Now, if what you ask is whether the operands could be evaluated on separate cores: in general - NO. Such transformation would require that the operands are mutually thread-safe, i.e. that they cannot, ever, in any circumstances, modify shared state, since that's clear undefined behavior.
Compilers can in - in limited circumstances - prove that the operands in fact don't modify shared state. They have to do such "reasoning" to do everyday optimizations. Alias analysis is one example of this. That's a positive.
Given the cost of multi-thread dispatch, the evaluation of the operands would require a substantial amount of work to be worth dispatching to worker threads. So, the compiler would need to "prove" that the amount of work to be parallelized is such that the overheads of parallelization won't dwarf the benefits.
The compiler could - in very limited circumstances - prove that mutual exclusion could be added to protect the shared modified state, without introducing deadlocks. Thus, it could add mutexes "on the fly". In practice, those would be spinlocks, as worker dispatch threads shouldn't be stalled (blocked).
Given the overhead of synchronization, the compiler would also need to show that the synchronization is infrequent enough that its overhead would be acceptable.
Doing all of the above well enough to be worth the trouble is still somewhat beyond the means of any single existing production compiler, and is subject of intensive research. There are proofs-of-concept, but nothing in everyday use. This might change quickly, though.
So - at the moment (mid-2020) - the answer is still NO, in practice.

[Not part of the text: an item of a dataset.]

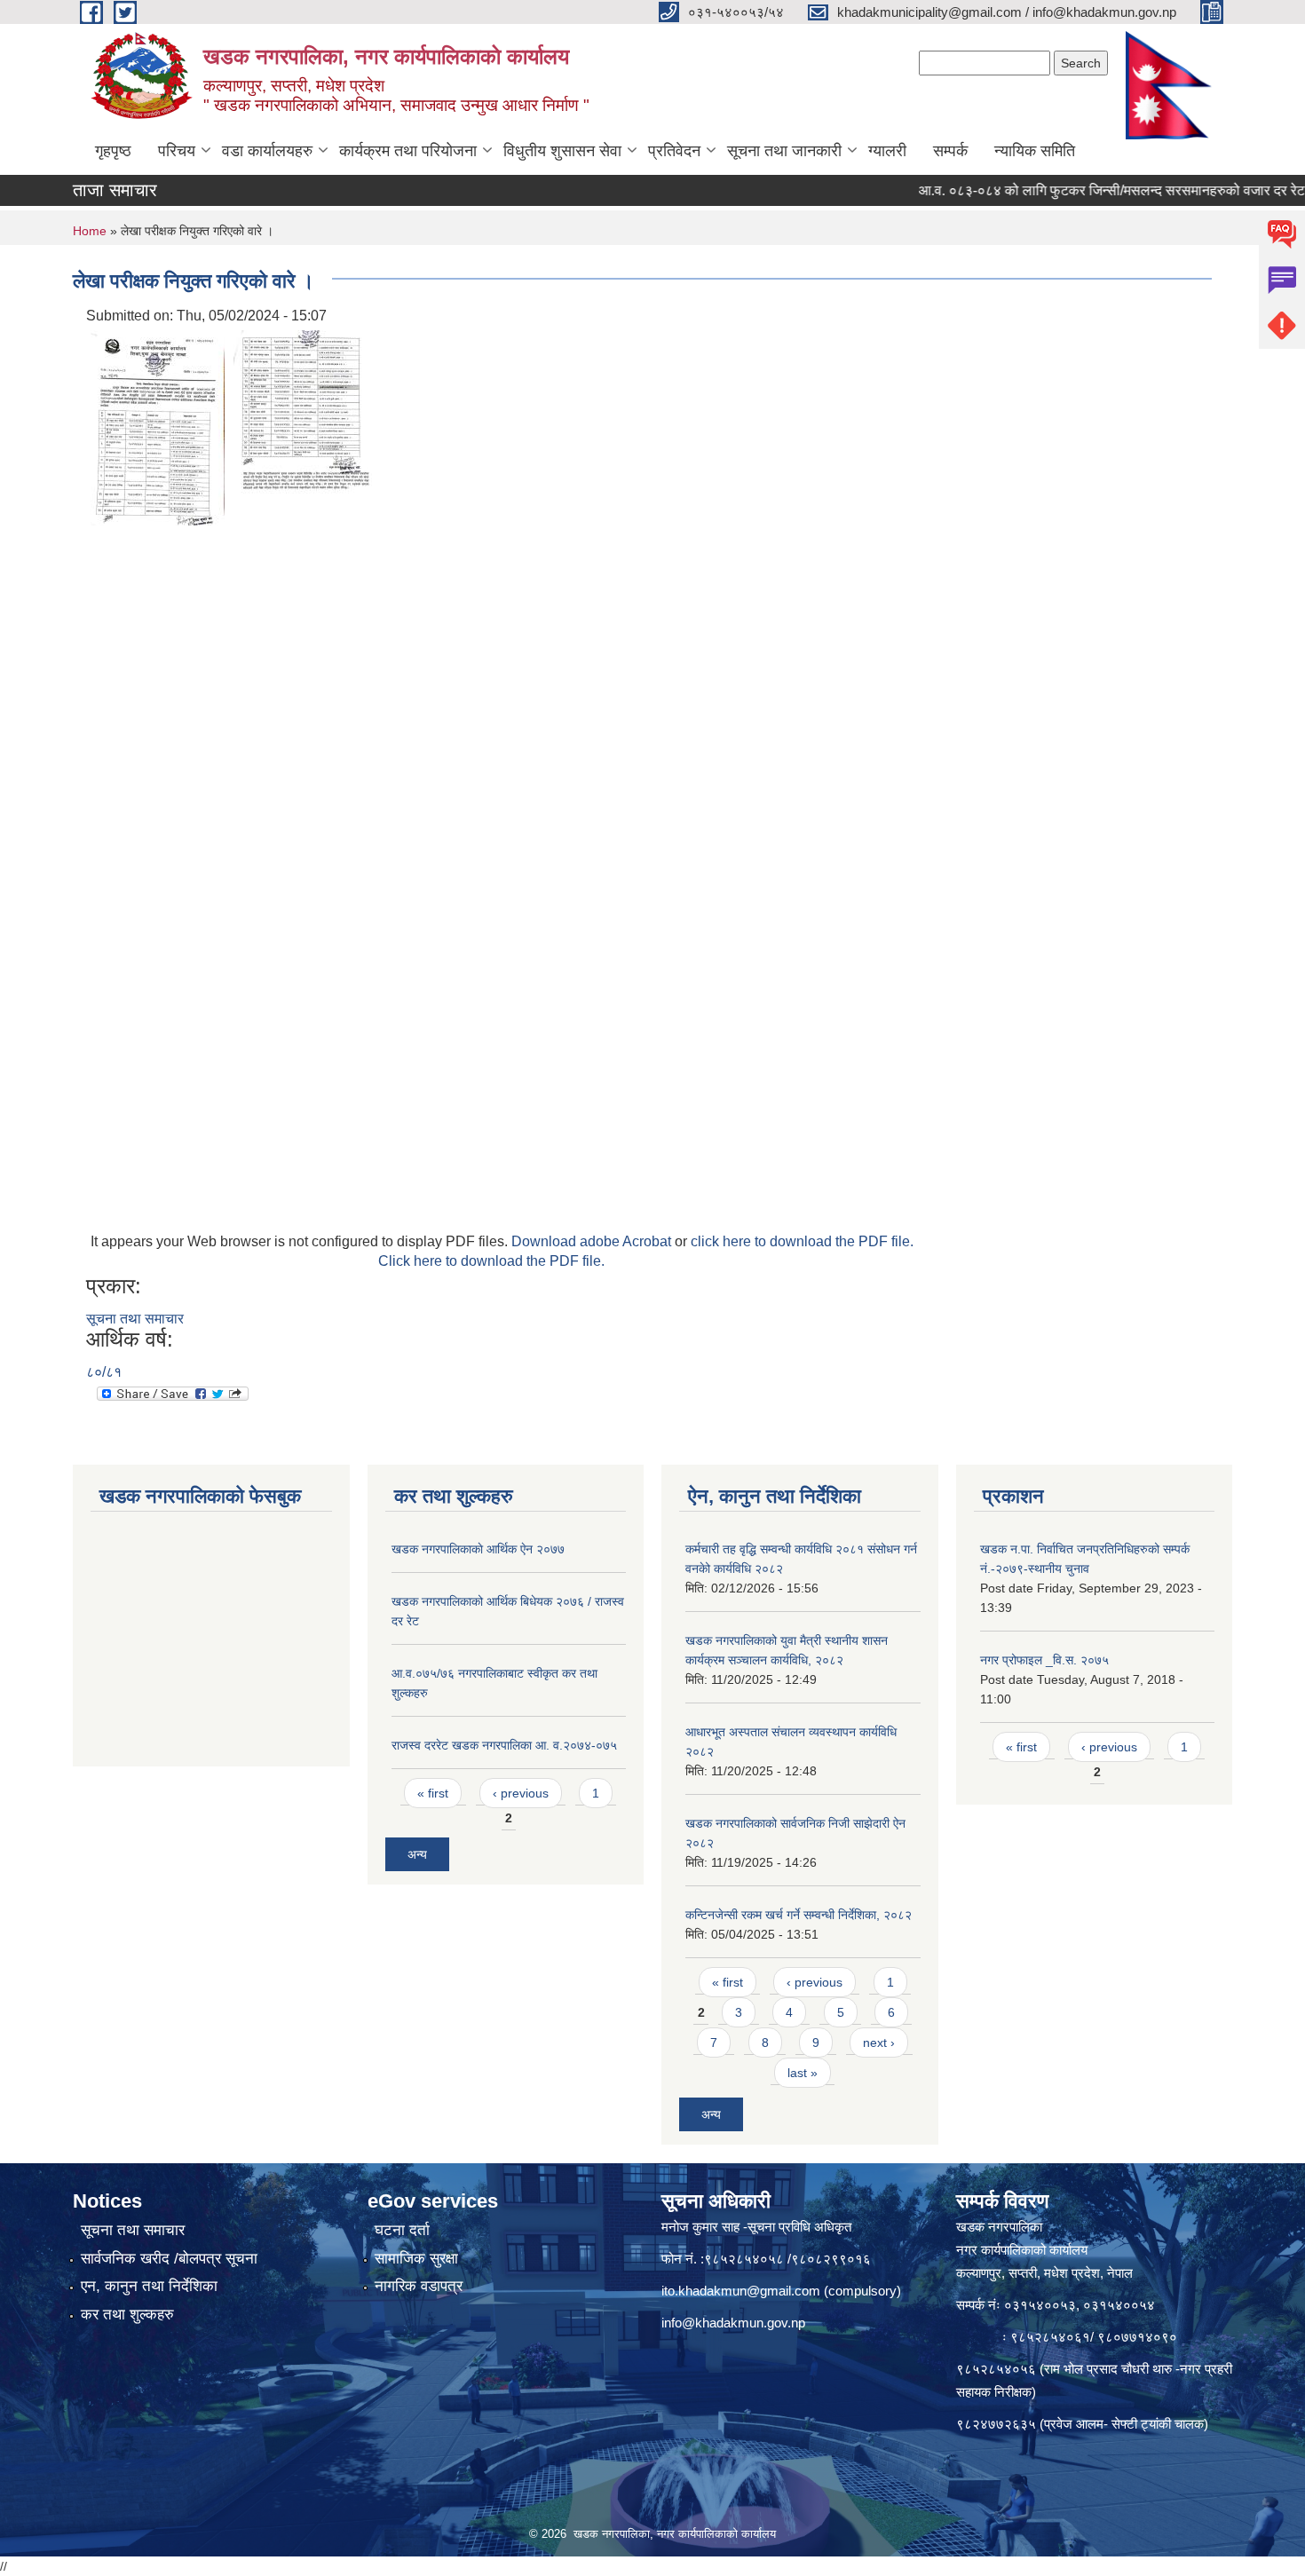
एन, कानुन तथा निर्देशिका (149, 2286)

Alas, we really got distracted from the real reason the evaluation order is undefined: it provides the compiler with opportunities to generate better code. Better "serial" code, that is. But this is not quite so: the "serial" code that runs on a single CPU thread is still using parallel execution units. So, in practice, the compiler can and does indeed parallelize the "serial" code - it's just done without involving multiple threads. Reordering of evaluation enables other optimizations that reduce register pressure, improve utilization of the CPU's execution units through better instruction scheduling and vectorization of code, reduce impact of data dependencies, etc.